Information
- Established: 1965; 61 years ago
- School district: Gallup-McKinley County Schools

= Thoreau High School =

High school in New Mexico, United States

Thoreau High School is a public high school in Thoreau, New Mexico. It is a part of Gallup-McKinley County Schools.

Communities in its boundary include Thoreau, Continental Divide, Prewitt, and Smith Lake.

==History==
In 1964 the Navajo Tribal Council's advisory committee voted to allow for fewer than 80 acre of land in Thoreau for the school district so it could establish Thoreau High School there; the tribe would get the land back the moment the land is not used for education purposes. The land was to include apartment buildings for faculty.

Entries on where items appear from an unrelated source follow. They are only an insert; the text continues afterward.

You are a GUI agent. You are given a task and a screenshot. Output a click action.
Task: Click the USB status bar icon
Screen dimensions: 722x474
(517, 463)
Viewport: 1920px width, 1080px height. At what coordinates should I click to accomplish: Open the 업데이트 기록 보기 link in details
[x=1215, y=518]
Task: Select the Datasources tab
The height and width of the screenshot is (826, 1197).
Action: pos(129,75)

The high school began in 1965 with grade 9, with other years added later. While an elementary school existed in the area previously, the number of students made the community decide it wanted a local high school. Previously area Native Americans attended boarding schools elsewhere. By 1969, enrollment exceeded 400, and the teaching staff numbered 21. Over 75% of the students were Native Americans. The proposal was for 28000 sqft of building area.

The GMCS board of trustees began to quarrel with the architectural form, Kruger, Lake, and Henderson, because the federal government had delayed approving the architectural plans for the school on the basis of ensuring the school had enough sources of water. Construction ended in the 1967–1968 school year.

==Campus==
The field used for American football games was spearheaded by the school's booster club, and members of the local community built it.